▶ EXERCISE DIRECTIONS
Write out each line exactly, starting with the one containing "Preguntas Frecuentes (65, 2410)" and stopping after the last line of the listing below.

▶ DATA EXCERPTS
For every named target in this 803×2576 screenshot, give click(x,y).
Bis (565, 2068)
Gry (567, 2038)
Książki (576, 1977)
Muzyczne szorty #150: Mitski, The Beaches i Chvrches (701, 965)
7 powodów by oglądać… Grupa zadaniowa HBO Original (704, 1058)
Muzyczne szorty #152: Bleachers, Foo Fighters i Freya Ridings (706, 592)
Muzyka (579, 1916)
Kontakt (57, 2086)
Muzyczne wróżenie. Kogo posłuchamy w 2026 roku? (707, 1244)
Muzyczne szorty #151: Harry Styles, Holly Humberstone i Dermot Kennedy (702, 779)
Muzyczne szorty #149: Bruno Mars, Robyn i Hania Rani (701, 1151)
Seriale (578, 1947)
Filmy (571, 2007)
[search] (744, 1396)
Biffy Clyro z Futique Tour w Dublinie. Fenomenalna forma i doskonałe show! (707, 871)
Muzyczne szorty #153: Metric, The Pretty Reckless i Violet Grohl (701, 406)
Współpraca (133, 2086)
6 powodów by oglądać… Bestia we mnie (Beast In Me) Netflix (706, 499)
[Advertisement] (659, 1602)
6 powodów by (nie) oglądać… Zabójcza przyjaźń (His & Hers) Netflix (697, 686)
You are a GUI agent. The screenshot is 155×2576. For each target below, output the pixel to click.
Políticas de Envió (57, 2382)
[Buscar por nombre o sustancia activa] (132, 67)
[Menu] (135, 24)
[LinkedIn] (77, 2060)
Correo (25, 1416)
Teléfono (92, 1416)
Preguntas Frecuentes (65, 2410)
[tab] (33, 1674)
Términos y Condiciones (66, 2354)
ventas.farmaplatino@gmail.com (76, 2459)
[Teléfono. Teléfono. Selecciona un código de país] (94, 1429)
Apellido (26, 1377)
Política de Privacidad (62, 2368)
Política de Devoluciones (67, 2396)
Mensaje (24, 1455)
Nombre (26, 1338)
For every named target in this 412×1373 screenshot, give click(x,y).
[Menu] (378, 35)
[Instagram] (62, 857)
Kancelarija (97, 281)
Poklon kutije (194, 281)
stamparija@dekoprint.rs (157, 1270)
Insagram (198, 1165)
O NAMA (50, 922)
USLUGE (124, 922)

▶ EXERCISE RESPONSE
Preguntas Frecuentes (65, 2410)
[tab] (33, 1674)
Términos y Condiciones (66, 2354)
ventas.farmaplatino@gmail.com (76, 2459)
[Teléfono. Teléfono. Selecciona un código de país] (94, 1429)
Apellido (26, 1377)
Política de Privacidad (62, 2368)
Política de Devoluciones (67, 2396)
Mensaje (24, 1455)
Nombre (26, 1338)
For every named target in this 412×1373 screenshot, give click(x,y).
[Menu] (378, 35)
[Instagram] (62, 857)
Kancelarija (97, 281)
Poklon kutije (194, 281)
stamparija@dekoprint.rs (157, 1270)
Insagram (198, 1165)
O NAMA (50, 922)
USLUGE (124, 922)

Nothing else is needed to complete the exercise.